Rush University Prevention Epicenter

Key points

  • First funded in 2006.
  • Works to prevent the spread of antimicrobial-resistant organisms across different types of healthcare facilities.

Overview

Rush University's Chicago Prevention and Intervention Epicenter III (CPIE-III) has projects designed to protect people from catching hard-to-treat germs in all types of healthcare facilities.

The Epicenter's research includes an ambitious portfolio of projects in hospitals, long-term acute care hospitals (LTACHs) and skilled nursing facilities. CPIE-III makes epidemiologic and basic science discoveries and technological innovations translatable into strategies to prevent the spread of antimicrobial-resistant (AR) organisms, both within facilities and regionally across interconnected facilities. Multiple interventions are applied across different types of healthcare facilities to control widespread AR germs and mitigate emerging novel AR germs.

Core research study areas

The Epicenter evaluates four areas:

  1. How a patient's own microbes (microscopic organisms, or tiny living things, such as bacteria, viruses and fungi) can protect them or make them vulnerable.
  2. How germs spread between people using advanced genetic analyses.
  3. Data exchange among facilities.
  4. Measures of antibiotic use across facilities.

Research study areas include:

  • Predictive modeling to identify patients at high risk for multidrug-resistant organisms (MDROs) to inform Illinois' Extensively Drug-Resistant Organism (XDRO) registry.
  • Regional active MDRO surveillance with genomic (the study of genes) analysis.
  • Geospatial, ecologic and clinical risk factors for community-associated extended spectrum beta-lactamase producers (antibiotic-resistant enzymes).
  • Genomic epidemiology of MDRO transmission in Intensive Care Units (ICUs) applying innovative research methodology to evaluate MDRO transmission.
  • Adverse health outcomes associated with microbiota (microorganism) disruption.
  • Generate and export reports on antimicrobial use metrics from a national common data model.

Multicenter collaborative research projects

  • Dynamics of the microbiota (microorganisms) and resistome (the collection of genes that contribute to antibiotic resistance) in ICU patients.
  • Chlorhexidine (a substance that stops or slows the growth of germs) effectiveness assessment in non-ICU hematology-oncology/bone marrow transplantation units (CLEAN-HEME).

### [Exercise tasks]
(a) Do the statements below agree with the Rush University Prevention Epicenter page? For each, answer yes or no and quote the words from the page that decide it.
(i) The Epicenter was first funded in 2006.
(ii) The Epicenter's projects take place only in hospitals.
(iii) The Epicenter evaluates five core areas.
(b) In one to three sentences, explain the purpose of the predictive modeling work listed on the Rush University Prevention Epicenter page.

### [Data supplied]
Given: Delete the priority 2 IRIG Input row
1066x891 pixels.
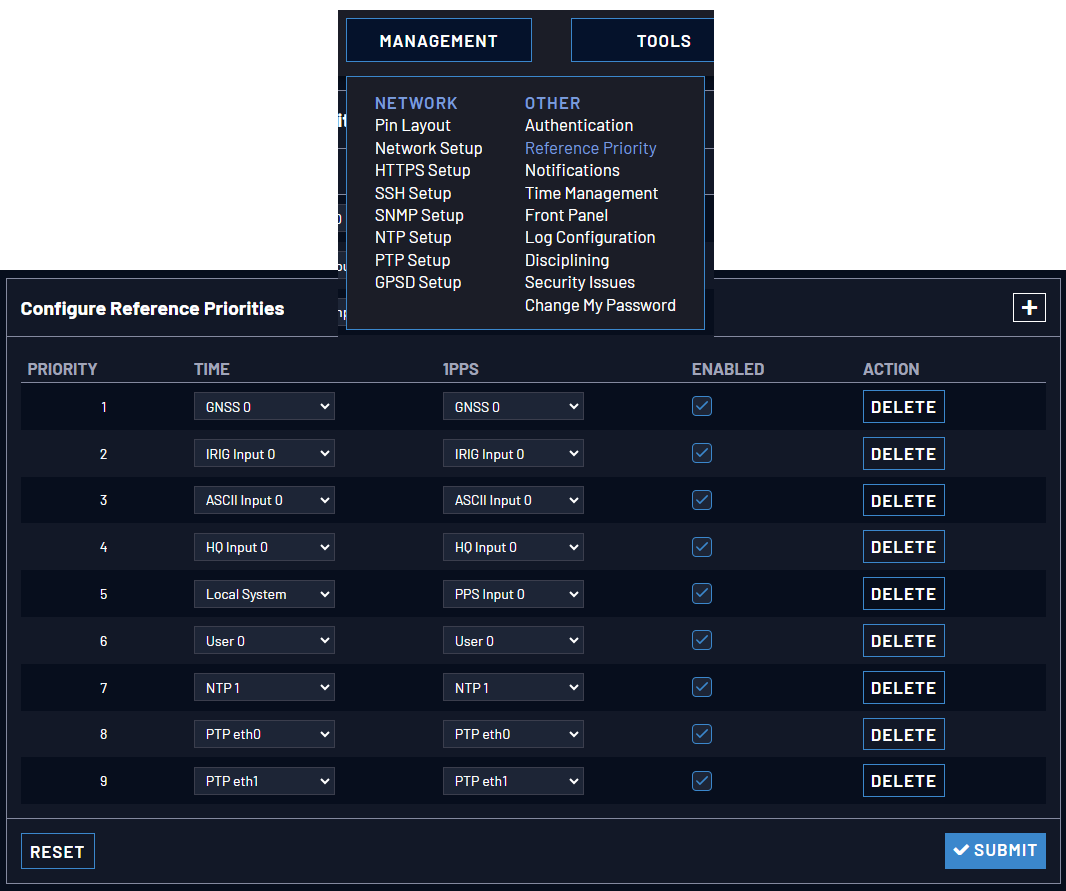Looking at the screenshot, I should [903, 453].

* * *

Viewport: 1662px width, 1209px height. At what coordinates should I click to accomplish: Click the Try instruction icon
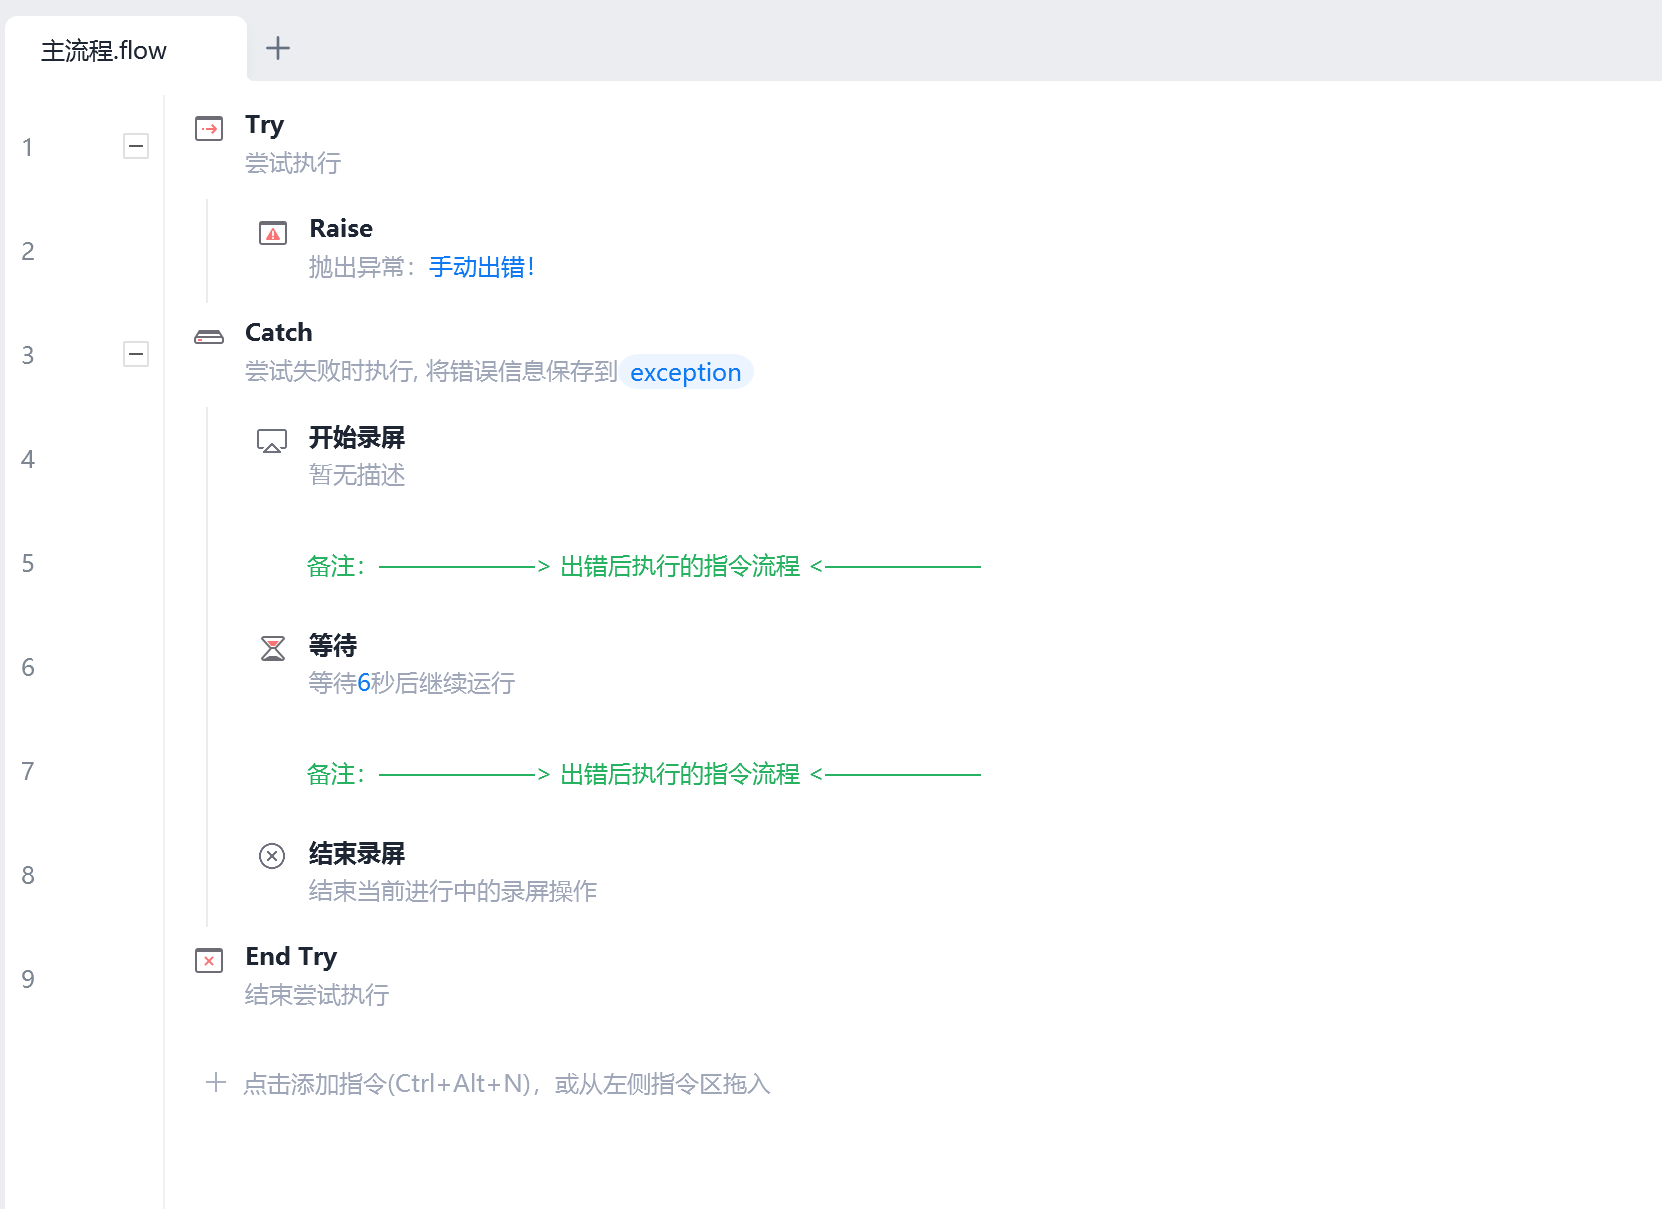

### [Replies]
(a)
(i) Yes: "First funded in 2006."
(ii) No: "protect people from catching hard-to-treat germs in all types of healthcare facilities"
(iii) No: "The Epicenter evaluates four areas"

(b) The predictive modeling identifies patients at high risk for multidrug-resistant organisms (MDROs). Its purpose is to inform Illinois' Extensively Drug-Resistant Organism (XDRO) registry.